I was finding out about QueryPerformanceCounter, and found this snippet of code:

#pragma unmanaged

extern "C"
{
    int __stdcall QueryPerformanceCounter(__int64* p);
    int __stdcall QueryPerformanceFrequency(__int64* p);
}

#pragma managed

I liked it because when I used it, I had a call to QueryPerformanceCounter that didn't deal with those atrocious LARGE_INTEGERS. I'm programming in C++, and I got all my timer stuff working. But someone pointed out to me that I had no idea what I was doing here... a fact which I was trying to ignore. My question is: why does this work? How does it work?

__int64 is a Visual Studio specific keyword for a 64 bit integer. On a 32 bit platform, it's basically just hiding all of the work required to deal in 64 bit integers that are split up into 2 32 bit integers, which is nice.

It is also set up to access the DLL calls for those two functions. From the pragma at the top, I gather this is managed C++? You probably don't need to put the calls in an extern "C" block, but I'm not really sure.

Actually it's not managed C++. I just found a block of code out there... can't even remember where... and stuck it in my app. I left it alone because it worked.

;)

This works because of how structs are stored in memory. The strict definition of LARGE_INTEGER, according to MSDN, is as follows:

typedef union _LARGE_INTEGER {   struct {      DWORD LowPart;       LONG  HighPart;   };  LONGLONG QuadPart;} LARGE_INTEGER, *PLARGE_INTEGER;

Let's break this down. A union, as you may or may not be aware, has each of its members starting at the same location in memory. This means that the struct and the LONGLONG will both overlap the same bytes in memory. LONGLONG is, of course, a typedef for long long, which is (on a 32-bit platform) equivalent to __int64. [Note carefully, however, that on a 64-bit platform, an int is natively 64 bits, which breaks the long long == __int64 equivalency.

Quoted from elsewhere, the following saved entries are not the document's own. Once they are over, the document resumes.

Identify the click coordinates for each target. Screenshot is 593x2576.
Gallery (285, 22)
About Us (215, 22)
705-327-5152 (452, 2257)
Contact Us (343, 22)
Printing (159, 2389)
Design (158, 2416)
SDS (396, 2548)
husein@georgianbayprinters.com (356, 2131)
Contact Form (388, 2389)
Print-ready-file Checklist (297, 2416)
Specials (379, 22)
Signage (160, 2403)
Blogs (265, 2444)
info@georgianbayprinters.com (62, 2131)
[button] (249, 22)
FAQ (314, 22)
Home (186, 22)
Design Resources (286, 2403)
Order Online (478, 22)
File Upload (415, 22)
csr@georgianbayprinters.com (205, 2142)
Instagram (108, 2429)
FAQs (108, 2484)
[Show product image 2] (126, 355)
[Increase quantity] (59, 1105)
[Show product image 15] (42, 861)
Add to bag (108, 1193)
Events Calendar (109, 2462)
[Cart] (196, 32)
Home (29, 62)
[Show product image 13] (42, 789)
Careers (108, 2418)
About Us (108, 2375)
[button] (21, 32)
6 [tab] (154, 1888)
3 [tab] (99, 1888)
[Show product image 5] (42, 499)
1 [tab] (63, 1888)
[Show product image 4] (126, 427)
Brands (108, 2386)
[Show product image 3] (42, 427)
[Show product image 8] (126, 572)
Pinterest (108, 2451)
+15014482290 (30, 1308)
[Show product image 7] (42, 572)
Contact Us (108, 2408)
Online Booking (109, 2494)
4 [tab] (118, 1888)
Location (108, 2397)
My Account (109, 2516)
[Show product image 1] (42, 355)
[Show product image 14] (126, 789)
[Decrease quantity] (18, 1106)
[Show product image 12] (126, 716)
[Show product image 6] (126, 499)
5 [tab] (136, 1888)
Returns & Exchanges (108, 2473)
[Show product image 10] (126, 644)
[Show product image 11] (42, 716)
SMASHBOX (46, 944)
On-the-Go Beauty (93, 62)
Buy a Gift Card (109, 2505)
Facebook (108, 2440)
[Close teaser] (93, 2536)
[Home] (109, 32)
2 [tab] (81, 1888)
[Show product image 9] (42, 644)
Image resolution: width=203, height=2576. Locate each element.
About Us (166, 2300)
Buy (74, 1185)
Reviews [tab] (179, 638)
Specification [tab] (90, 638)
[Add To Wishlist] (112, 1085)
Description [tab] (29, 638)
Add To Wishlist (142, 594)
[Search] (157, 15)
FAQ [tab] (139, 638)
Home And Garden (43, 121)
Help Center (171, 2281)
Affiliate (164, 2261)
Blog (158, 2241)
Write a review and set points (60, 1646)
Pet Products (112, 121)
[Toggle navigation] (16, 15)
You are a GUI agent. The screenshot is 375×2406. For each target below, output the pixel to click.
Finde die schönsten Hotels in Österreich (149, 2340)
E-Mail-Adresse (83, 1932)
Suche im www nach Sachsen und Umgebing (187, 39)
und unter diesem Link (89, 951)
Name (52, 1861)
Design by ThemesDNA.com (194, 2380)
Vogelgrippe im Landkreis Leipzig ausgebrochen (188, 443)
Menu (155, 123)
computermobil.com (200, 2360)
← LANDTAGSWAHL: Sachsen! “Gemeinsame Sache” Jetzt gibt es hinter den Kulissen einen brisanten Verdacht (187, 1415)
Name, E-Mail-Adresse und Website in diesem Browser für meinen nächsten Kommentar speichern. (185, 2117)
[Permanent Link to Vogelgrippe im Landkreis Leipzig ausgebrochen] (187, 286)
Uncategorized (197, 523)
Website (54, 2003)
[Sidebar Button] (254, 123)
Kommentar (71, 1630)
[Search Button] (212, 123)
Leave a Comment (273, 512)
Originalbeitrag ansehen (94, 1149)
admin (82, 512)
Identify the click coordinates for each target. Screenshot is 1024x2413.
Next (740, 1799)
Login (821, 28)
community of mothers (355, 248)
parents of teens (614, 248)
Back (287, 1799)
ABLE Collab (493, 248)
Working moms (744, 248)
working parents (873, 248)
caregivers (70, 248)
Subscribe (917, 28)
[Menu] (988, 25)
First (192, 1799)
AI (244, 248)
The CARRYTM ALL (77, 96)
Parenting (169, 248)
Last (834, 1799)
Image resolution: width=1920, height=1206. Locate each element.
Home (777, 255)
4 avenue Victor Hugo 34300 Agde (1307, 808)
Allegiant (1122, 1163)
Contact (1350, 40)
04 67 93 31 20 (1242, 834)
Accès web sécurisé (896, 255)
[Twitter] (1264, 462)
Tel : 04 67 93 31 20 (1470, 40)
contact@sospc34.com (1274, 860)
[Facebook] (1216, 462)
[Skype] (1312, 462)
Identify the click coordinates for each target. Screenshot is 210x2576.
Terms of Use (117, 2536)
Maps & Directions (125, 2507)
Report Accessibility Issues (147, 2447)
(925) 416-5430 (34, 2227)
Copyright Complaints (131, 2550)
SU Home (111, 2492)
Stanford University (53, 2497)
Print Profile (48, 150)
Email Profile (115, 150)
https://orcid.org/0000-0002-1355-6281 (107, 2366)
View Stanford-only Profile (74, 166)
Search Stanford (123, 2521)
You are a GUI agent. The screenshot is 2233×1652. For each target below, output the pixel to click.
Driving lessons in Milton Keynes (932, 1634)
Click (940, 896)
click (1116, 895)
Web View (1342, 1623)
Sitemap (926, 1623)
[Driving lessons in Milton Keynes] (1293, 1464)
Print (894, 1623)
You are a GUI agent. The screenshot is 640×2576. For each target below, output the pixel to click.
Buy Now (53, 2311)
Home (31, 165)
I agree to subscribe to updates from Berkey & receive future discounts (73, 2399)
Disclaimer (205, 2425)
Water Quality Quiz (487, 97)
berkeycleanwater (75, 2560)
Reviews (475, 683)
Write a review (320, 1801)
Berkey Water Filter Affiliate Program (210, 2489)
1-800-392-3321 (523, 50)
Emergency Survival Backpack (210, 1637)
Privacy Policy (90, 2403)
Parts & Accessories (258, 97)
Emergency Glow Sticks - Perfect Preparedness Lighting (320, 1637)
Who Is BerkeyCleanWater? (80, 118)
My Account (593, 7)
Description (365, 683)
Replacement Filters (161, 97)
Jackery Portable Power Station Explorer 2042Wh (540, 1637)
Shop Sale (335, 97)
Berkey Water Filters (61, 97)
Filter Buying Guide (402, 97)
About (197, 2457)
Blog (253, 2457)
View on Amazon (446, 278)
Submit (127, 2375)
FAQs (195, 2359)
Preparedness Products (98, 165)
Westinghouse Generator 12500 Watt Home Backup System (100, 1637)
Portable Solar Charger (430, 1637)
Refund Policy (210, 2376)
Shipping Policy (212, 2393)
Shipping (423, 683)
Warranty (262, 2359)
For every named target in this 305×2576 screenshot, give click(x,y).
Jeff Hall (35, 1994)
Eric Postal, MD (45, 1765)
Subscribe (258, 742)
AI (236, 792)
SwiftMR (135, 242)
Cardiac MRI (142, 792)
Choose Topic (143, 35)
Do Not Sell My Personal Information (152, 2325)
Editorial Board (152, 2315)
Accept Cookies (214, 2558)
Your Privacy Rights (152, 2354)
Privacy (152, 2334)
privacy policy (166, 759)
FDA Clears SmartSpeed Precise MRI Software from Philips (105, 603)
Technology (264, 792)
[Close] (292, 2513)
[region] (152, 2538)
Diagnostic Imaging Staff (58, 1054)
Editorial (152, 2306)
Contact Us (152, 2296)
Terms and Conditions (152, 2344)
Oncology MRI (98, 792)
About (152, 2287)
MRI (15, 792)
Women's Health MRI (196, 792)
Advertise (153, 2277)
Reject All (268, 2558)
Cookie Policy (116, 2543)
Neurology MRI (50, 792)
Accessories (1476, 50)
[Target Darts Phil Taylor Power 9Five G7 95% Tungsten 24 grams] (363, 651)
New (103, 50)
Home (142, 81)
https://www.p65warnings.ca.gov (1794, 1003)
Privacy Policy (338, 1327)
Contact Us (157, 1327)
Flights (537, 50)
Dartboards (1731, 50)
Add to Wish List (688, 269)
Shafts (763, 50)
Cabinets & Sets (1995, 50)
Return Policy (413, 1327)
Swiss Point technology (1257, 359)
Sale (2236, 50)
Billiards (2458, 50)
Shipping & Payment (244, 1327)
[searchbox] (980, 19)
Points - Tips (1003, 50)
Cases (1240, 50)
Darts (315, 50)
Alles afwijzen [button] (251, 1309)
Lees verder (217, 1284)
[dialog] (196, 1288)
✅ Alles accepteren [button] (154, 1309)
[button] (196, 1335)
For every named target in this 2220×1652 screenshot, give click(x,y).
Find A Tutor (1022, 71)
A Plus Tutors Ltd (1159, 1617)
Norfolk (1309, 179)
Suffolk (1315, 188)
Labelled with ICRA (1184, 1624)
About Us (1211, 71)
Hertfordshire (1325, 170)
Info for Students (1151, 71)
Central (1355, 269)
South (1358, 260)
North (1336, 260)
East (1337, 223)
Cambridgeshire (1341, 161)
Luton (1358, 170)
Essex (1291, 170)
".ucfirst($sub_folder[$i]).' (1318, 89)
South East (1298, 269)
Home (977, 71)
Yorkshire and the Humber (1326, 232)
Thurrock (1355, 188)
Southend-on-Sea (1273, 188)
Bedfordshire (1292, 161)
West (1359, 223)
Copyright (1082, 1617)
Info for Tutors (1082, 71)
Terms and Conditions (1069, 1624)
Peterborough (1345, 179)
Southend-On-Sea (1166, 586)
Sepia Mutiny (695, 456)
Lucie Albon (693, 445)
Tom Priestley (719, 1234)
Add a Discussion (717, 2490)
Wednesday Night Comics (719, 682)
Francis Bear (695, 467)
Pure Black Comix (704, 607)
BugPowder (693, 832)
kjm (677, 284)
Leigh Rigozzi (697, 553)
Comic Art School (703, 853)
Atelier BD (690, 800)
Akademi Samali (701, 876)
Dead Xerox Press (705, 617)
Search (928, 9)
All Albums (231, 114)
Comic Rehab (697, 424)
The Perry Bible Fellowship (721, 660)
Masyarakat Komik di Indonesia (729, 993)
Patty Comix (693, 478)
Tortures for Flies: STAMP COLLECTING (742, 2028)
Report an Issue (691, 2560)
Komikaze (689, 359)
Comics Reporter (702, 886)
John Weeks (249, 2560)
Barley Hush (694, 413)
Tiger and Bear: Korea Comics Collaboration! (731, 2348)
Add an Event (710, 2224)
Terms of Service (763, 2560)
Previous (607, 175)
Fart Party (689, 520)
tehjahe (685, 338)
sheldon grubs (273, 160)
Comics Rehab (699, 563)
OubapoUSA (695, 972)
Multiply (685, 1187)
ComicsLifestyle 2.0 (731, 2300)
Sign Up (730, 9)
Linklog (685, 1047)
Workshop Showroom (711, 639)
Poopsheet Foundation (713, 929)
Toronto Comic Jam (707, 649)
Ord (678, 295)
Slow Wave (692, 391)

Just a bit of portability trivia.]

Now, let's back up and look at the struct. A DWORD is basically a long which is 32 bits. A LONG is also 32 bits. In memory, each member of a struct immediately follows the previous member, so the total size of the struct is 64 bits of consecutive memory. Since a LARGE_INTEGER is a union, these 64 bits will directly overlap the same 64 bits of memory as QuadPart.

In memory, a LARGE_INTEGER is essentially a 64-bit integer, which is why you can get the equivalent data out of it by casting a PLARGE_INTEGER to __int64*. Internally, as Promit said, this is still reduced to multiple operations on two 32-bit chunks on a native 32-bit processor. The union is provided mainly to make the data type easily accessible in 32-bit chunks. Unions are a fairly handy (if not long-handed) method of breaking up a memory range into various sizes. For instance, you can extract the high and low words of a DWORD as follows:

typedef union _EASY_DWORD{   // WARNING: assumes a little-endian machine. Reverse these on big-endian platforms.   struct   {     WORD low;     WORD high;   };   DWORD dword;} EASY_DWORD;EASY_DWORD edw.dword = some_dword;cout << "The low word is " << edw.low << endl;

Interestingly, MSDN has this to say:

Quote:The LARGE_INTEGER structure is actually a union. If your compiler has built-in support for 64-bit integers, use the QuadPart member to store the 64-bit integer. Otherwise, use the LowPart and HighPart members to store the 64-bit integer.

So there's your marginally useless trivia for the day [wink]